Differential backup -- 差异备份
Differential backups copy those files that have been changed since the last full backup took place. So if a full backup was done on Day 1, Day 2's differential will copy all of the files that have changed since Day 1's backup copied everything. Day 3's differential backup will also copy all of the files that have changed since Day 1's full copy was made.
The key advantage of differential backups comes when data needs to be restored. Because a full backup was taken and the differentials copied everything that subsequently changed, only the full backup and the latest differential need to be restored.
The main disadvantage is that the size of the differential copy increases each time a backup is taken until the next full version is made, which can begin to impinge on backup window duration.
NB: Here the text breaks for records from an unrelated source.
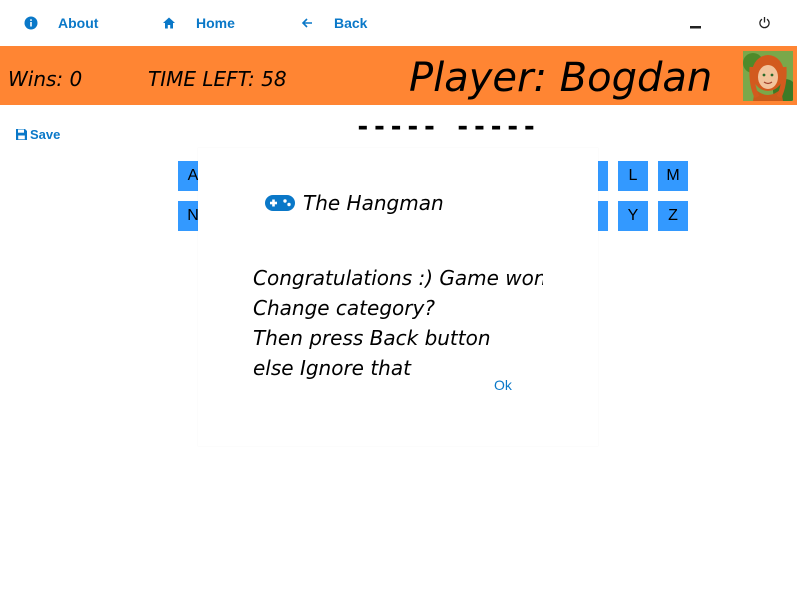 The width and height of the screenshot is (797, 594). Describe the element at coordinates (673, 216) in the screenshot. I see `letter-key-z: Z` at that location.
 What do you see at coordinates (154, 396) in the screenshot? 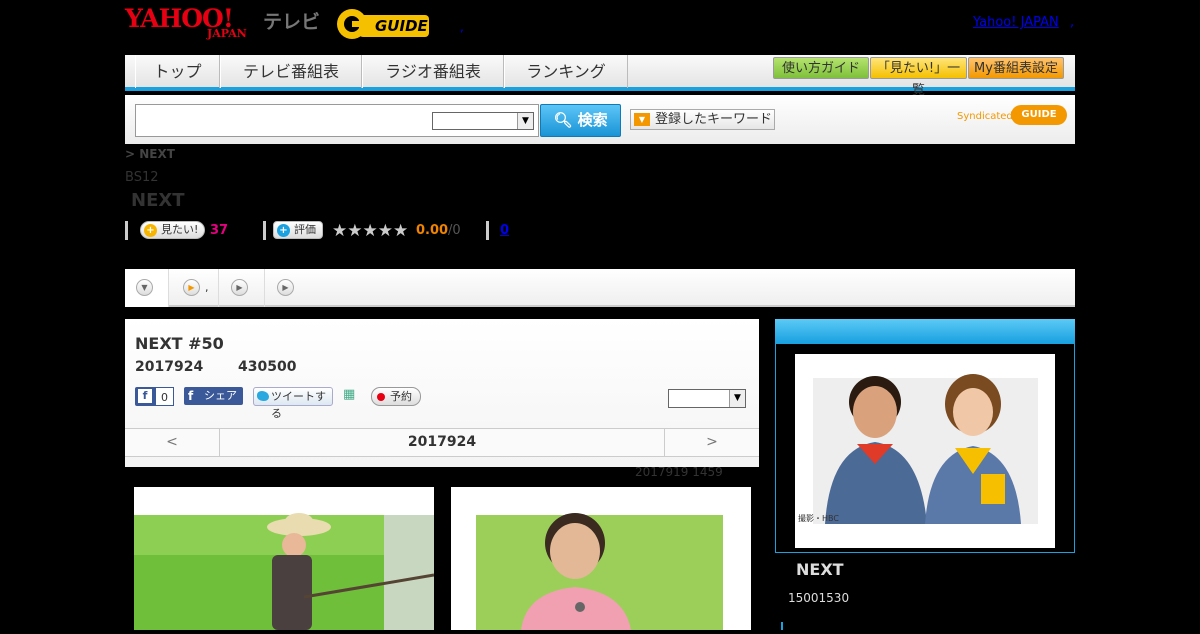
I see `facebook-like-button: f0` at bounding box center [154, 396].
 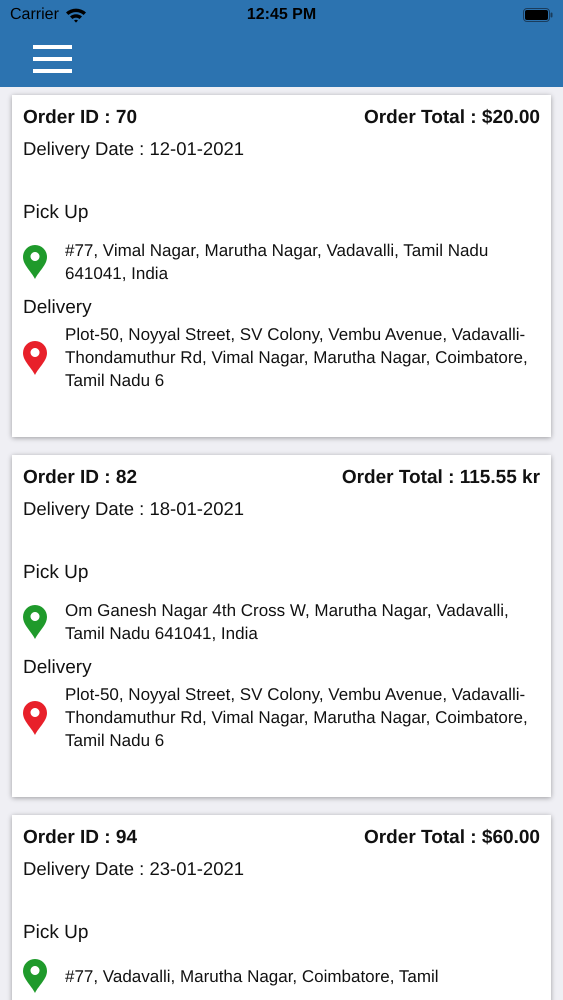 What do you see at coordinates (134, 509) in the screenshot?
I see `delivery-date: Delivery Date : 18-01-2021` at bounding box center [134, 509].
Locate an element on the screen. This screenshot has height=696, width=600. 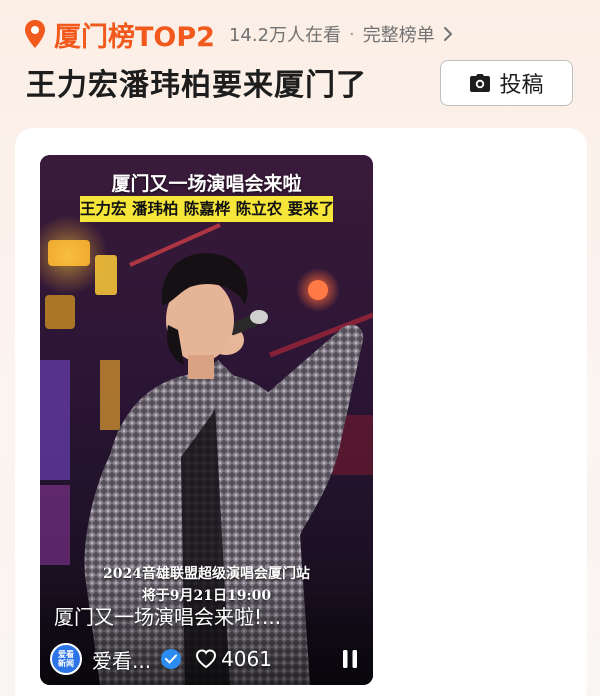
author-avatar: 爱看 新闻 is located at coordinates (66, 659).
Incremental backup -- 增量备份
Incremental backups copy all of the files that have changed since the last backup was made. They do this whether the last backup was a full one or an incremental copy. So if a full backup was done on Day 1, Day 2's incremental will back up all of the files that have changed since Day 1. Likewise, Day 3's incremental backup will only copy those files that have changed since Day 2's incremental took place.
The main advantage to incremental backups is that fewer files are copied in the period between full backups, which means you will get a shorter backup window. The main disadvantage is that when you want to carry out a complete restore, the most recent full backup and all of the subsequent incremental copies must be restored. This can make the restore process a lengthier one than when using a full backup plus the most recent differential copies only.